I came back from dinner and was pleasantly surprised. By a vote of 14-8, the bill failed. Here’s the breakdown:
Yes |
No |
Non-voting |
Mike Christian, Sally Kern, Mark McCullough, Jason Nelson, Tom Newell, Leslie Osborn, Sean Roberts, Colby Schwartz | Don Armes, Mike Brown, Ann Coody, Doug Cox, Lee Denney, Joe Dorman, Chuck Hoskin, Scott Martin, Jeannie McDaniel, Skye McNiel, Jerry McPeak, Richard Morrissette, Eric Proctor, Earl Sears | Lisa Billy, Mike Ritze, Mike Sanders, Weldon Watson, Paul Wesselhoft |
This shows me that the email and phone calls helped. It would be worth reaching out to the people you contacted initially and letting them know you appreciate them listening to you. It’s also why so many of us are planning a field trip to the Capitol on March 31st. As poorly planned as this bill was, it’s a drop in the bucket compared with the funding problems that schools are facing. Add A-F Report Cards, RSA, and Common Core to the frustration being felt in homes and schools, and there will be plenty to discuss.
Let’s also not kid ourselves into thinking that the idea of vouchers is dead. Jason Nelson still believes in sending public funding to private schools and not adding accountability. He has also stated that the only reason he wouldn’t push for all-out vouchers (rather than just based on family income) is because he knows it has no chance of passing. He’s surely not the only one who feels this way, and he’s surely not the only one who has read the ALEC and FEE playbooks.

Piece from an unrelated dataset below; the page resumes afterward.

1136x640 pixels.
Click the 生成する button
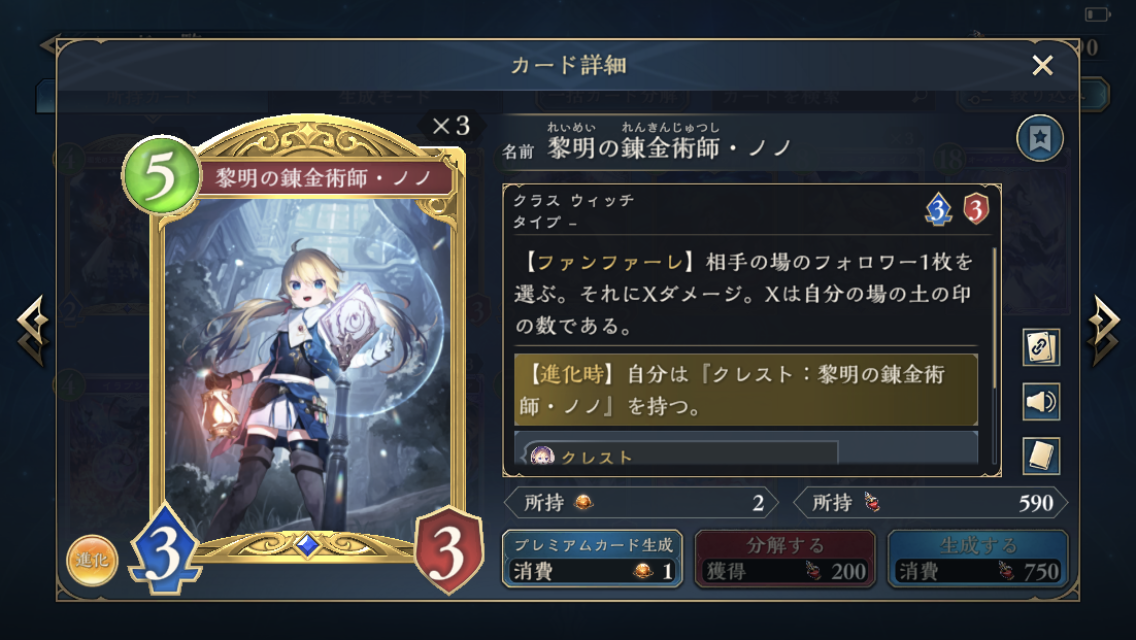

For now at least, logic prevailed and the majority of our representatives listened to their constituents. For that, we should feel thankful.
Two More Questions on the Voucher Bill
You may have heard that HB 3398 – the voucher bill – was laid over yesterday. That means the House Appropriations and Budget Committee will hear it today (on the schedule for 11:30). Yesterday, I posted three questions I hope committee members will ask the bill’s sponsors. Today, I pose two more.

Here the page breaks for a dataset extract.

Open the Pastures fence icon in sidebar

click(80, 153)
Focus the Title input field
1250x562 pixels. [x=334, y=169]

- Will this bill really help children in poverty change schools? The numbers don’t lie. Private school education isn’t cheap. A voucher won’t be the tipping point for low-income families. It might help some middle-income families, but not very many. Also, for many of the families in urban areas, additional barriers such as transportation will come into play.
- What can we do to make public schools more attractive to the public? That’s the real issue here. It’s easy to talk about giving parents choices, but law after law limits what parents can choose for their children within public schools. I wrote a post over a year ago titled The School I Choose, which outlines the qualities that I believe most parents want in a school. Generally, I believe public schools provide more of these qualities than private schools do. There are exceptions both on the public and private end, however. I acknowledge that. Some of the missing elements are due to ever-increasing unfunded mandates. That is within the legislature’s control to change.
I also encourage you to read Seth Meier and Wesley Fryer’s thoughts on the voucher bill. And please contact any and all committee members and let your feelings be known.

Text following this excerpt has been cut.